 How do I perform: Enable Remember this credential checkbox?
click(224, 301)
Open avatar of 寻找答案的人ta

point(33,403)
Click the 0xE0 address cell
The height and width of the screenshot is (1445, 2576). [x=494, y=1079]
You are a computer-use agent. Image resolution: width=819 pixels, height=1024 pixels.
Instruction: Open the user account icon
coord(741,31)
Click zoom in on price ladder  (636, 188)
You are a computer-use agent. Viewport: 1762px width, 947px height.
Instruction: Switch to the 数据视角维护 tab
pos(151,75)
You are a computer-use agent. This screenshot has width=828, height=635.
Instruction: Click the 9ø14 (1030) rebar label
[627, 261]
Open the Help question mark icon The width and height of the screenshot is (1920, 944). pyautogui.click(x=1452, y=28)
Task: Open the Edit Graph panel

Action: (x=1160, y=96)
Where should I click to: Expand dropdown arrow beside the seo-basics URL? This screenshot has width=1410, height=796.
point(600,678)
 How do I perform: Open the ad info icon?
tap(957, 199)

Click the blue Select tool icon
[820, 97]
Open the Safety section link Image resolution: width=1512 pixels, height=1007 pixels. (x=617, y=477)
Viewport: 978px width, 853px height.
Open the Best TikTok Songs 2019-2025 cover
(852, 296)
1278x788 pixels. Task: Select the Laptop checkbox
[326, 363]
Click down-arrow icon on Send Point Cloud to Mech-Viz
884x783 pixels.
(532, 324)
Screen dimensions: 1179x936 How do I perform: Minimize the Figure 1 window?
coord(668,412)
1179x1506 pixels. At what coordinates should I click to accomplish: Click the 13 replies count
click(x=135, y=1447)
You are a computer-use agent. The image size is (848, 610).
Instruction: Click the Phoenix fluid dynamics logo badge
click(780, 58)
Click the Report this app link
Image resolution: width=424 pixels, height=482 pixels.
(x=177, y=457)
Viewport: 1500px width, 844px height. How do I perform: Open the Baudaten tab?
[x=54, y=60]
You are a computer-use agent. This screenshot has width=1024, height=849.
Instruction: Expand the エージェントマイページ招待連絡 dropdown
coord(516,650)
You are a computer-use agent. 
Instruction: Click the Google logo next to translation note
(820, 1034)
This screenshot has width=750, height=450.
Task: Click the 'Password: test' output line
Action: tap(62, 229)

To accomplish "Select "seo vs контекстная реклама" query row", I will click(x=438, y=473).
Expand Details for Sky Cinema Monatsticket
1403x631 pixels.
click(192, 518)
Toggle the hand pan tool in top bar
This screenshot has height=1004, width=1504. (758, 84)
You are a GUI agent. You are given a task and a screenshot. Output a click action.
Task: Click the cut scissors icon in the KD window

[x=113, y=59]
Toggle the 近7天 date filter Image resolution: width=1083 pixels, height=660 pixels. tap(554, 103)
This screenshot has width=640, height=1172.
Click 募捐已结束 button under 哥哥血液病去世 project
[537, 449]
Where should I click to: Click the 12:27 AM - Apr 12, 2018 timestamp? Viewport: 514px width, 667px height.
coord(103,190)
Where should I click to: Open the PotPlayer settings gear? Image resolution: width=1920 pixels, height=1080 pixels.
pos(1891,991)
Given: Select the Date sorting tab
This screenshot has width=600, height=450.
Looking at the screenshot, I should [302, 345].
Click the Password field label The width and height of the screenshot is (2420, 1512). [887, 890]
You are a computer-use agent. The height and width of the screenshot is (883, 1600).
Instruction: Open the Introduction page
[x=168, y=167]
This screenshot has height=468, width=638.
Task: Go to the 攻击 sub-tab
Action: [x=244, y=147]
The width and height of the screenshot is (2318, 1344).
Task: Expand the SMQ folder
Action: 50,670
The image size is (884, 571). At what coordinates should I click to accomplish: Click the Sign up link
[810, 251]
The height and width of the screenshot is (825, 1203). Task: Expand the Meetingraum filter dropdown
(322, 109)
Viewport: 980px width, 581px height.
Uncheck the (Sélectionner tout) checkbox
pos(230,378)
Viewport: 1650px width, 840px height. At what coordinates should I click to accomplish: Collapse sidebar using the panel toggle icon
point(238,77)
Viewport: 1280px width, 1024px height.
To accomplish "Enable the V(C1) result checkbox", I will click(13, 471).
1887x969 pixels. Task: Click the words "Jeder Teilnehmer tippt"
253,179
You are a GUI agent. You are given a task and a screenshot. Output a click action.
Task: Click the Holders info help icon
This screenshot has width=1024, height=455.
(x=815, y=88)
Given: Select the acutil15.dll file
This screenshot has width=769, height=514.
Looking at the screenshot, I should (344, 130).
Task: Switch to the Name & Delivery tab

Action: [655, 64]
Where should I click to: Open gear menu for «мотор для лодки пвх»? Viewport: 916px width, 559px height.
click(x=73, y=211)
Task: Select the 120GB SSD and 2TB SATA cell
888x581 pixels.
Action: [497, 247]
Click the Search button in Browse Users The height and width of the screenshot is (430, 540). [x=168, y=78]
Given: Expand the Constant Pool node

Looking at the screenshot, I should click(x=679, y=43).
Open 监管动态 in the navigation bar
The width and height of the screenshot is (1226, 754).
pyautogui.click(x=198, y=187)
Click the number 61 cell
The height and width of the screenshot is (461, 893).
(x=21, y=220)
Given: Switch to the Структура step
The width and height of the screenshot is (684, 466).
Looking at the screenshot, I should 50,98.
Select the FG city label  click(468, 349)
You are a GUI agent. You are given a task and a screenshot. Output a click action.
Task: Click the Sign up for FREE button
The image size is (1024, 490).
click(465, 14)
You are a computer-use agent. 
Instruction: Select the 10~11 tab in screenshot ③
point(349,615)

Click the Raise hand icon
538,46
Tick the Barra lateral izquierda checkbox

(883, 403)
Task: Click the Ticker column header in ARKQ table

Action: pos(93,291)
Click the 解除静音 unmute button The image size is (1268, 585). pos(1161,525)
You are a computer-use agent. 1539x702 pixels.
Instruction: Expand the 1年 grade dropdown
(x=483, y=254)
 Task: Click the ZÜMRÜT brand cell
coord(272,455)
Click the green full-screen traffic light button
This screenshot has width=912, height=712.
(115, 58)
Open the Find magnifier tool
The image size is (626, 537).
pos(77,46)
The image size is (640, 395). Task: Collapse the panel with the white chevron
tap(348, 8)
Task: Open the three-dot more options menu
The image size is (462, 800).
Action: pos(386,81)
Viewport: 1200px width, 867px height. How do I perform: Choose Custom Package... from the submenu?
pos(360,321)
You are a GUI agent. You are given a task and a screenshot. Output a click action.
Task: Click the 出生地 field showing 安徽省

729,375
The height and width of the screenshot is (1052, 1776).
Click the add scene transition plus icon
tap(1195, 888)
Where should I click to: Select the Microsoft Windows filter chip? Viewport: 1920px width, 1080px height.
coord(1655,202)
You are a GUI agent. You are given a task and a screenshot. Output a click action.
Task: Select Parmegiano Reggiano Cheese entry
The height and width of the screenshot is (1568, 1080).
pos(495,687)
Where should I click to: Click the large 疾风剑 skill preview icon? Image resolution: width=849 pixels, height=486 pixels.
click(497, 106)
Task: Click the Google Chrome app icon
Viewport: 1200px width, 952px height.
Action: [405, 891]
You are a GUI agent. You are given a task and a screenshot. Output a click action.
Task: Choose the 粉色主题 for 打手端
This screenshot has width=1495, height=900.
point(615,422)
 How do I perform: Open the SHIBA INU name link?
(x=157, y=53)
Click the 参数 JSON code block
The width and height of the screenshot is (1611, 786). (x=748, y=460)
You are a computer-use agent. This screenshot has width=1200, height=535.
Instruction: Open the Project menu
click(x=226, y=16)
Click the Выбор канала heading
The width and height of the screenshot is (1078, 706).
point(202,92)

--*--

Problem details:
Reproduce the lines of the rows above, starting from the very first line and continuing through the line that contains "The height and width of the screenshot is (1445, 2576).", including that line.

Task output:
 How do I perform: Enable Remember this credential checkbox?
click(224, 301)
Open avatar of 寻找答案的人ta

point(33,403)
Click the 0xE0 address cell
The height and width of the screenshot is (1445, 2576). [x=494, y=1079]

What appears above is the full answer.